Under Canberra’s tough immigration policy, which has bipartisan support, asylum seekers arriving by boat are told they will never be allowed to settle in Australia.
They are then detained in two detention centers on remote South Pacific islands until they are accepted by another nation or agree to return home.
The camps have been widely criticized by the UN and human rights groups.
“Australia is a textbook case of how not to treat boat arrivals, by sending them offshore to endure abysmal conditions for years and trying to shirk its international responsibilities onto less-developed countries,” Human Rights Watch Australia director Elaine Pearson said.

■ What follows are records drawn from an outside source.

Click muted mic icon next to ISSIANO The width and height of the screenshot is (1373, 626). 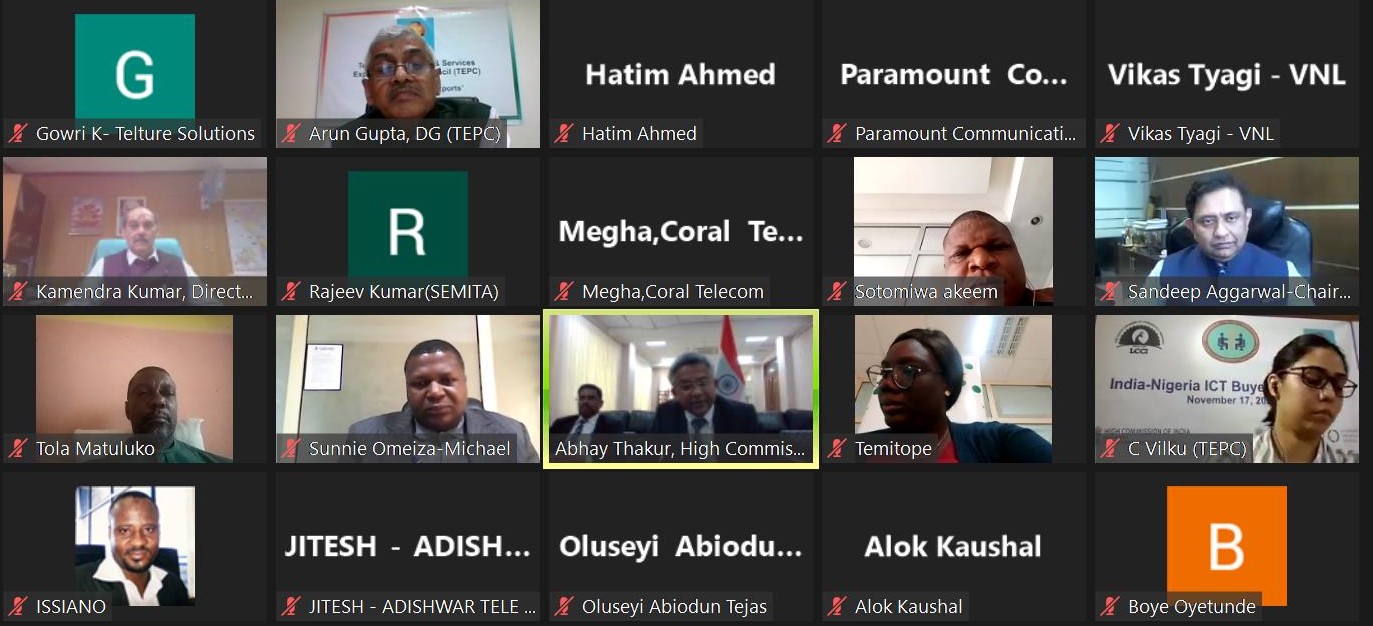coord(18,607)
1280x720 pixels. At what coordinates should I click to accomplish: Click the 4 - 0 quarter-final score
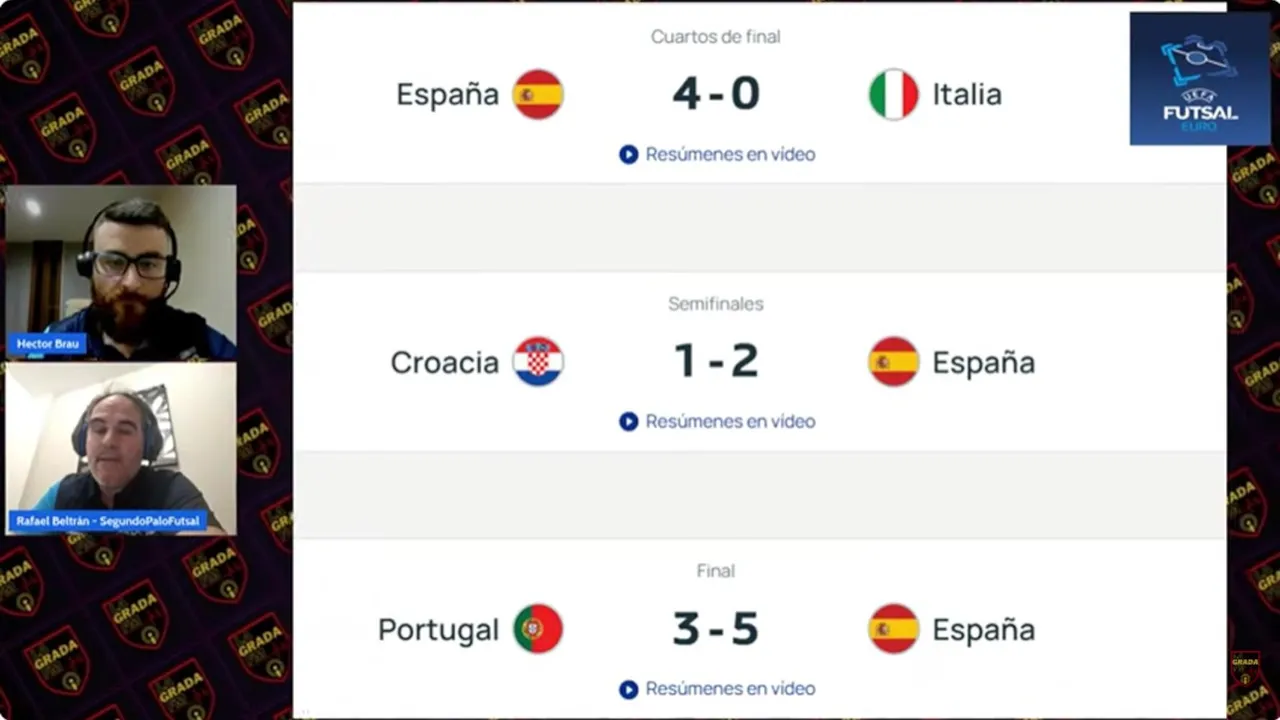tap(716, 94)
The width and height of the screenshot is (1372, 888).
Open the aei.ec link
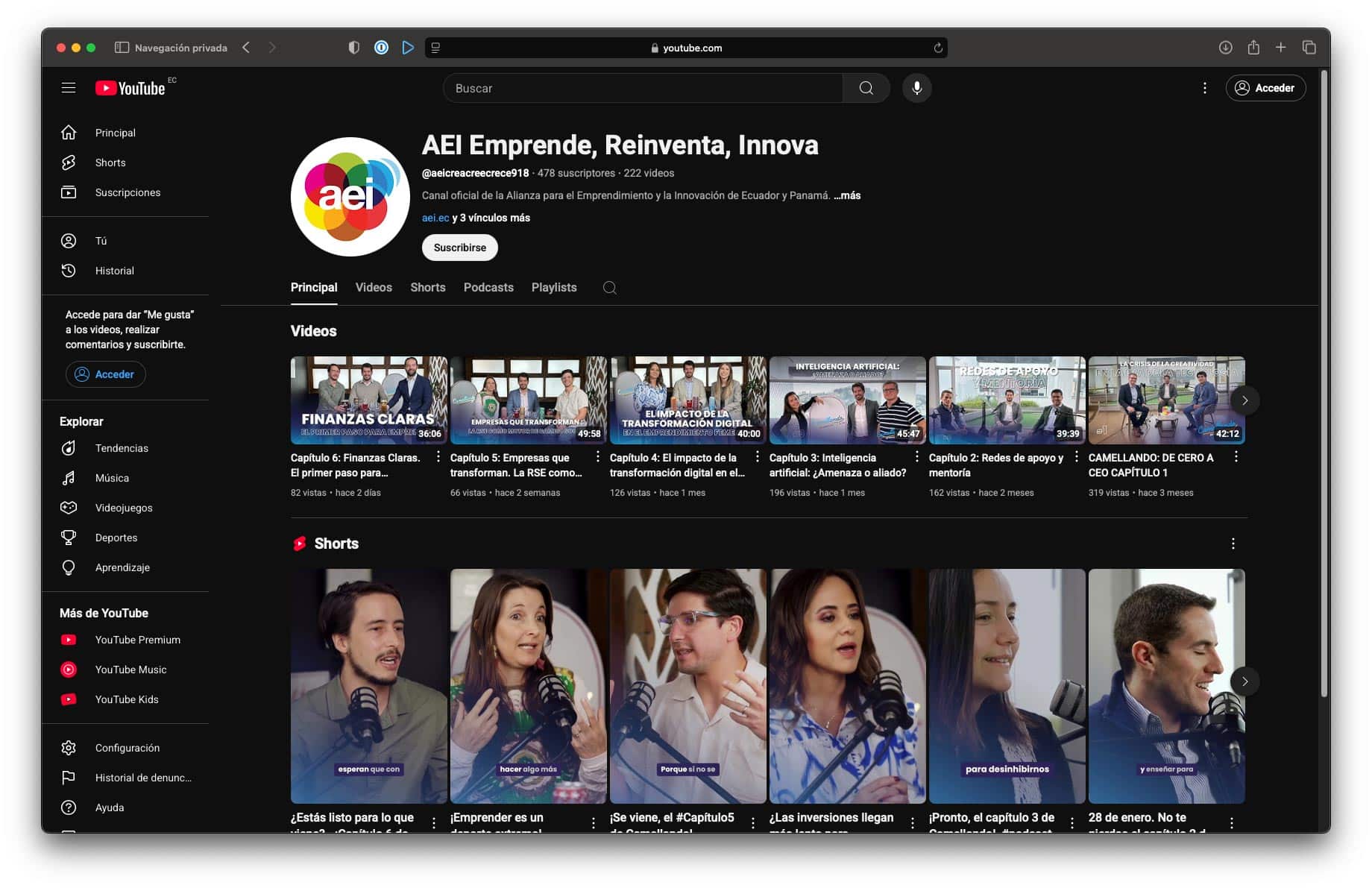pos(435,218)
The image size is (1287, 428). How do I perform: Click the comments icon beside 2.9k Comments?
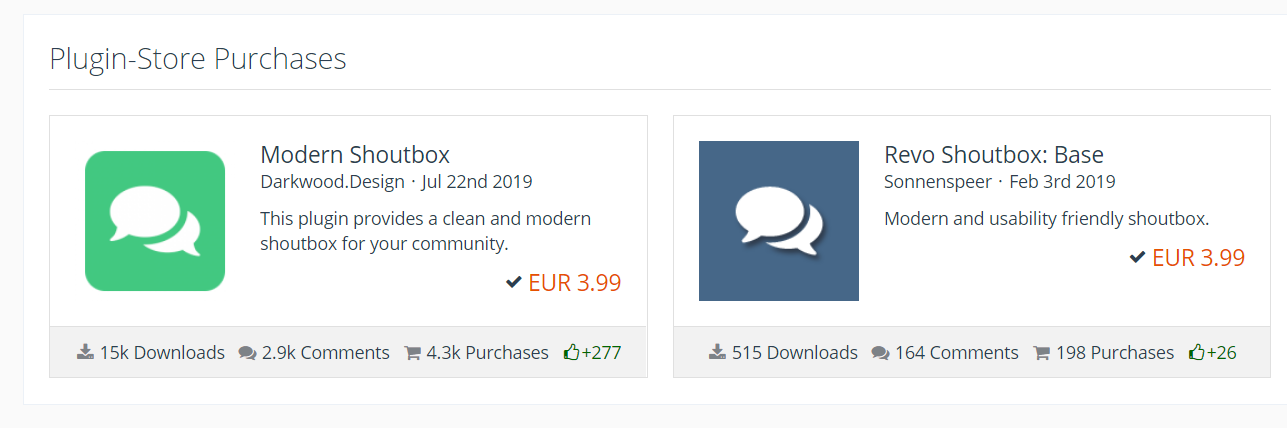click(x=247, y=353)
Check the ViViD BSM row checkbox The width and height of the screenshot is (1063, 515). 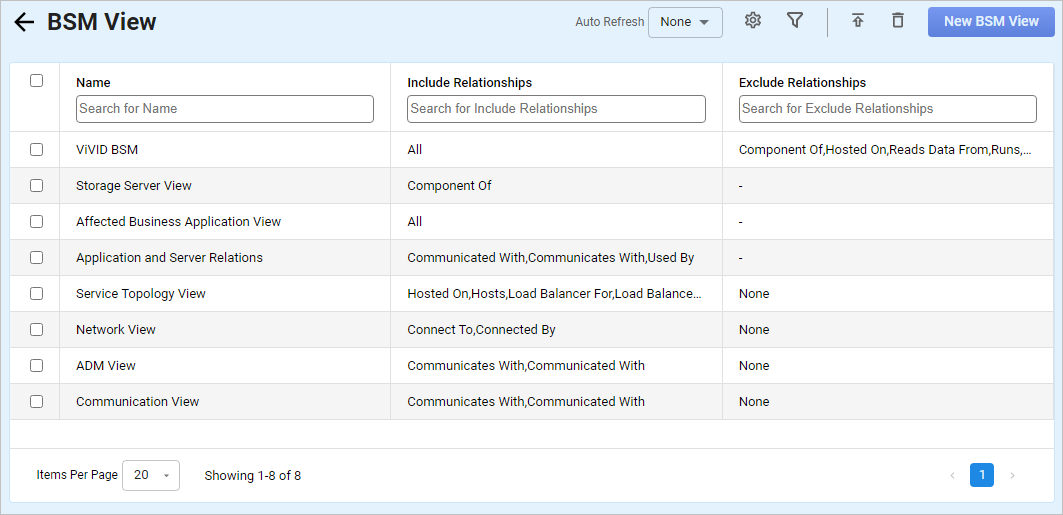(37, 150)
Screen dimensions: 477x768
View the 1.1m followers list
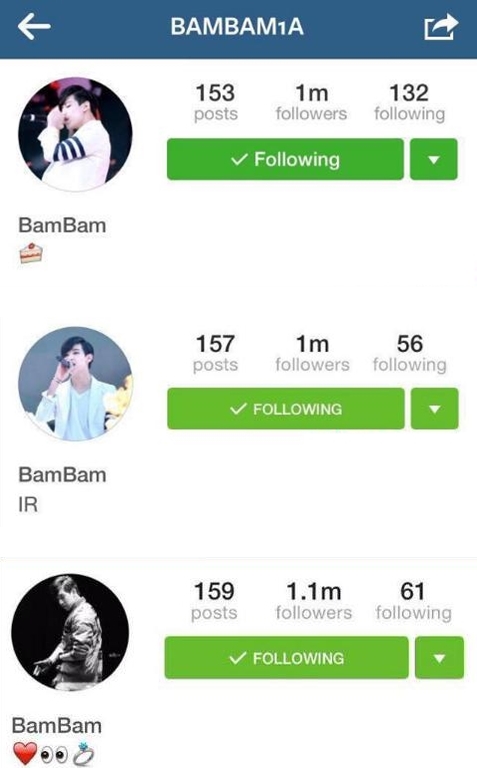click(x=313, y=600)
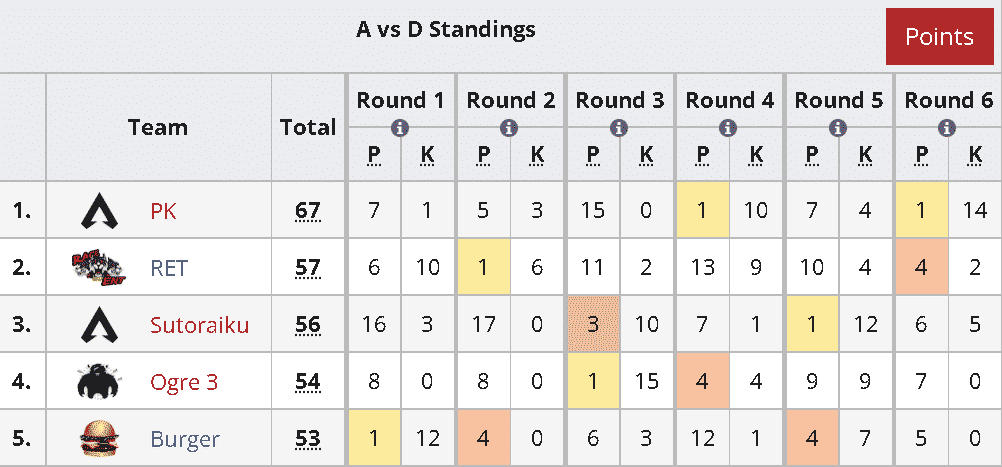The width and height of the screenshot is (1002, 467).
Task: Click the RET team logo
Action: [x=99, y=268]
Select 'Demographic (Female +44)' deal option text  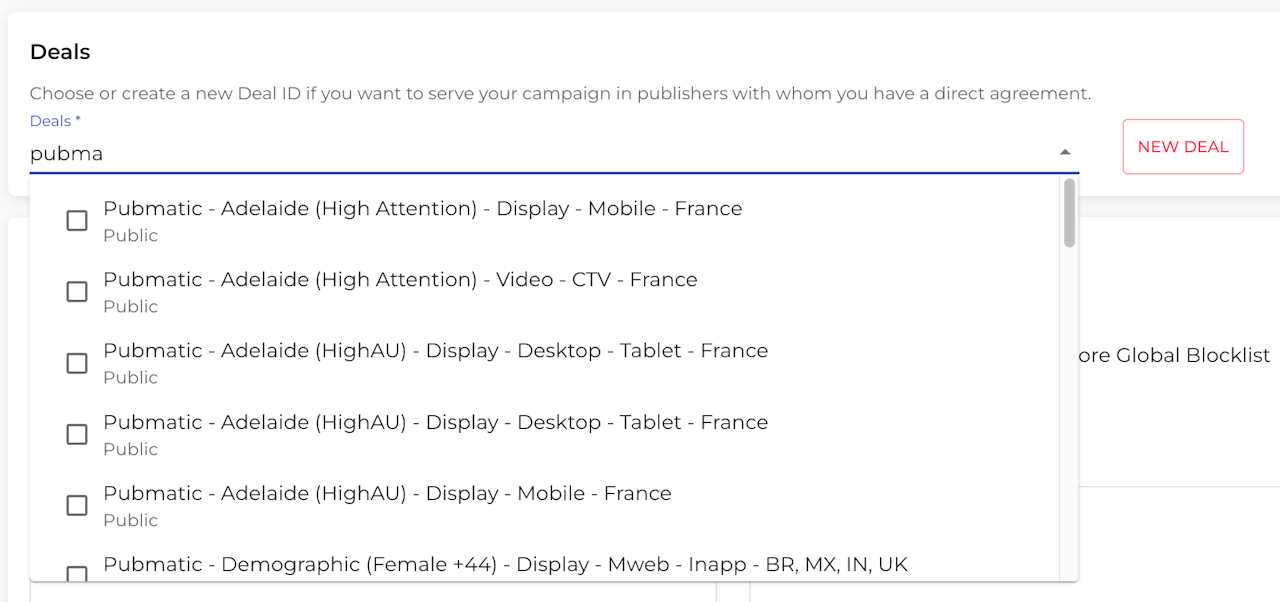[x=505, y=565]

Australia’s rejection of the UN pact is the latest move to tighten migration through a series of policies that are likely to form a central element of Morrison’s bid for re-election in a national ballot that is to be held by May next year.
Opinion polls indicate his conservative government is on course for a landslide defeat.
Australia has an annual immigration cap of 190,000 places.
Morrison this week said that his government would likely reduce that threshold, a policy that is popular with voters.
A Fairfax-Ipsos poll published on Monday found that 45 percent of Australian voters wanted immigration reduced, while a little more than 20 percent wanted an increase.
Morrison’s government last month said that it would restrict new immigrants from living in Australia’s largest cities — Sydney, Melbourne and Brisbane — for up to five years.
Although likely to win favor with voters, critics said that such a policy could lead to labor shortages.
Australia’s central bank governor in August said that an influx of new residents had helped underpin strong economic growth.